→ DOCUMENT EXTRACT
<<<<
In spiral gears, the teeth have curved lines to maintain a good contact ratio. They are more efficient than the straight bevel gears. Besides, they do not generate high vibration and noise. 

Zerol bevel gears are known to have features of straight as well as sprial design. They are trademarked design by Gleason Co. These gears are designed in such a way that teeth can rotate freely in any direction. The zero twisting angle makes it easier for them to move like this. 

Another bevel gear is a miter with a 90-degree shaft, which can transmit power change despite no impact on the speed. Lastly, crown gears/face gears are designed at the right angles. They are used in printing presses, railways, automobiles, power plants, and marine applications.

Helical Gears 

With angularly positioned teeth, helical gears have a non-parallel slanted tooth trace. Due to multiple teeth in transmission, helical gears are good for carrying heavy loads. Also, they make less noise as there is minimal vibration and friction during transmission. 

You can choose from various types of helical gears– single, double or herringbone. Single gears have either a left-hand or right-hand helix. Double gears have two identical helical faces in opposite directions. Using double gear helps in better transmission due to higher efficiency and lower friction. 

Another type is the herringbone gear, where two gears are joined without any spaces in between. These are great for shock absorption in machines. 

Rack and Pinion

This gear mechanism converts linear motion to rotational motion or vice versa. So, it’s ideal for applications like steering systems. They are present in pairs with two circular gears. Conventionally, straight or helical gears make up rack and pinion gears. 

The rack and pinion gear work with a pinion/spur gear and a tooth rail to cause the movement. There is a continuous sliding motion leading to the gear rotation. They are used in automobiles’ steering systems.

Planetary Gearboxes

As the name suggests, planetary gearboxes have internal gears called sun and planets. The sun is in the middle of the gearbox, and it rotates other planets. This movement causes the large internal gear to move and cause motion in the machine. 

Appropriate lubrication is necessary to ensure all the gears move smoothly. Planetary gearboxes are efficient enough for large force requirements. They may also help in large gear reductions when the space is limited. 

Worm Gears

Worm gears are driven by a screw on the shaft, called the worm, and the mating gear called the worm wheel. The gear rotates on a different plane perpendicular to the worm. Each rotation of the worm makes the gear rotate one tooth. 

This implies the gear ratio here is N:1, N being the number of teeth in the gear. Worm gears tend to be less efficient in speed, but they can gradually increase the torque in the system. 

There is a non-intersecting transmission with a sliding contact. The movement is smooth due to less friction. So these gears are not noisy. Another design element to note is that worm gears are linear instead of common circular designs. 

Cage-Peg Gears

Cage-peg gears are usually fashioned with wooden materials and dowels. They are easier and cheaper to make than their metallic counterparts. These gears transmit force into the perpendicular axis and, hence, do not offer much speed. A cage can act like different gears, such as worm gear with dowels and teeth. 

The pegs in these gears work as teeth that are connected to a small disc. These pegs connect with other pegs from different gear to work as a unit. One benefit of cage and peg gear is that it can work from either end as the pegs move in both directions.
>>>>
[Element lookup records]
<<<<
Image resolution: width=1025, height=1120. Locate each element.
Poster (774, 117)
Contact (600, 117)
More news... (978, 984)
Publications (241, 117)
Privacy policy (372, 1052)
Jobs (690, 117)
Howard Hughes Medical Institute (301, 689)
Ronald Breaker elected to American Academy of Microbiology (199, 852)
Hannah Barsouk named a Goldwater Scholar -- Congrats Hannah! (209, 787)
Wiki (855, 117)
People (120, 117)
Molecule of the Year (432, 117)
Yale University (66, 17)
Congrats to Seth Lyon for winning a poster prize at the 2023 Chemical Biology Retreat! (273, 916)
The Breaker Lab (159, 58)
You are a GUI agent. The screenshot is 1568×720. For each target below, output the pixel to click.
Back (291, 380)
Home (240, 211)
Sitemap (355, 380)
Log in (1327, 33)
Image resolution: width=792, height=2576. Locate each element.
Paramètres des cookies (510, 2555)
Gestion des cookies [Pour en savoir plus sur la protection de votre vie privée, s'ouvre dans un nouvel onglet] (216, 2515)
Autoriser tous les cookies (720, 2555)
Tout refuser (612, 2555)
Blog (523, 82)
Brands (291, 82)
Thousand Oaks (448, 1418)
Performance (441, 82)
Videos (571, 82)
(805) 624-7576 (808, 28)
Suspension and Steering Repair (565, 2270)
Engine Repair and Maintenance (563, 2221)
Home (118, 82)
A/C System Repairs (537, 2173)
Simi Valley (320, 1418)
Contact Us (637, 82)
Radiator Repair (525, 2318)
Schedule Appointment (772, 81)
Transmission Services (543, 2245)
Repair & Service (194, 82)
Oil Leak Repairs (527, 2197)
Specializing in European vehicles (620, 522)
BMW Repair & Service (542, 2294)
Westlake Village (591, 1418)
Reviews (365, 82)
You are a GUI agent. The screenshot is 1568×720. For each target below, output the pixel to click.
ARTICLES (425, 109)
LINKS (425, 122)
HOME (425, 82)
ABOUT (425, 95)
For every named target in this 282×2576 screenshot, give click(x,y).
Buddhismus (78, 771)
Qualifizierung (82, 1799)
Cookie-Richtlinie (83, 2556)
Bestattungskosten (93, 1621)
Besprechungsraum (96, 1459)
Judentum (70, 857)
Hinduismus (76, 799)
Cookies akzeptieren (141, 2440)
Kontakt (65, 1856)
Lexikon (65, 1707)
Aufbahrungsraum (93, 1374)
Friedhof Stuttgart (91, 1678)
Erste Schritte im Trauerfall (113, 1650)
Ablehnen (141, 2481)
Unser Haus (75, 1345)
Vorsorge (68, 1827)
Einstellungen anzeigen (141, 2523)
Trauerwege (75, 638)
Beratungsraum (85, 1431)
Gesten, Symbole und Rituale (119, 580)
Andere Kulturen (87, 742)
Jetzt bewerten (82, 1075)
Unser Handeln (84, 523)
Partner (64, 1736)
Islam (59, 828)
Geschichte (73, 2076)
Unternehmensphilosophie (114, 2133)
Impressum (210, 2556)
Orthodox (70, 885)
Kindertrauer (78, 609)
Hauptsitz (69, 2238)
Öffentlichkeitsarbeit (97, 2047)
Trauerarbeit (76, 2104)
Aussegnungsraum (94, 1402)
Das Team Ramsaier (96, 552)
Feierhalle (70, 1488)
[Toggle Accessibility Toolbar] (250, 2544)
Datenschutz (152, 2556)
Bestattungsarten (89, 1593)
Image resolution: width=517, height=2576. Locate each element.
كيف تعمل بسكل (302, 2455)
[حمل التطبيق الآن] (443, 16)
>>>>
→ TASK STATEMENT
According to the gear types text, which company holds the trademark for the Zerol bevel gear design?

→ WRITTEN SOLUTION
Gleason Co.